Understanding information from a collection of multiple documents, particularly those with visually rich elements, is important for document-grounded question answering. This paper introduces VisDoMBench, the first comprehensive benchmark designed to evaluate QA systems in multi-document settings with rich multimodal content, including tables, charts, and presentation slides. We propose VisDoMRAG, a novel multimodal Retrieval Augmented Generation (RAG) approach that simultaneously utilizes visual and textual RAG, combining robust visual retrieval capabilities with sophisticated linguistic reasoning. VisDoMRAG employs a multi-step reasoning process encompassing evidence curation and chain-of-thought reasoning for concurrent textual and visual RAG pipelines. A key novelty of VisDoMRAG is its consistency-constrained modality fusion mechanism, which aligns the reasoning processes across modalities at inference time to produce a coherent final answer. This leads to enhanced accuracy in scenarios where critical information is distributed across modalities and improved answer verifiability through implicit context attribution. Through extensive experiments involving open-source and proprietary large language models, we benchmark state-of-the-art document QA methods on VisDoMBench.
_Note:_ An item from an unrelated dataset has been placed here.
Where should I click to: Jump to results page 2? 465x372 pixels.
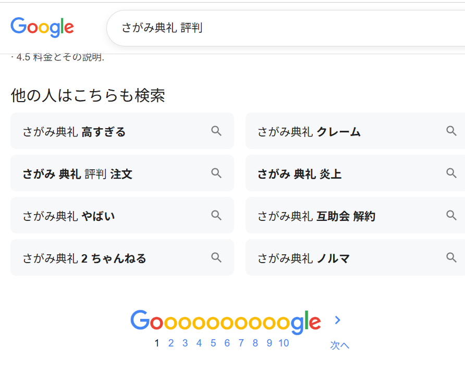[x=171, y=343]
Extensive results show that VisDoMRAG outperforms unimodal and long-context LLM baselines for end-to-end multimodal document QA by 12-20%.

Paper Structure

This paper contains 42 sections, 19 figures, 9 tables.

Figures (19)

  • Figure 1: Multi-document QA systems require inferring relevant context from a large volume of unstructured data, inherently making it a more challenging task than single-document QA.
  • Figure 2: VisDoMRAG: Given a set of documents, VisDoMRAG parallelly performs evidence-driven ➊ Visual RAG and ➋ Textual RAG, prompting the LLMs to answer a query based on the respective retrieved context via Evidence Curation and Chain-of-Thought reasoning. The reasoning chains, and answers from the text and visual pipeline are ensembled together via ➌ Modality Fusion, where the outputs of both the modalities are aligned using consistency analysis on their reasoning chain to arrive at the final answer.
  • Figure 3: Comparison of retrieval performance across datasets, for benchmarked retrievers (BM25, MiniLM, MPNet, BGE1.5, ColPali, ColQwen), at different context window lengths, varying $k \in [1,5,10,20]$.
  • Figure 4: Comparative performance between Long Context and VisDoMRAG (averaged across LLMs) evaluated on different ranges of number of pages $\bar{p} = \sum_{d \in \mathcal{D}} |d|$, with Low ($\bar{p} \le 100$), Medium ($100 < \bar{p} \le 150$), and High ($150 \le \bar{p}$) volumes.
  • Figure 5: Qualitative example from the PaperTab dataset, comparing VisDoMRAG with Unimodal RAG strategies.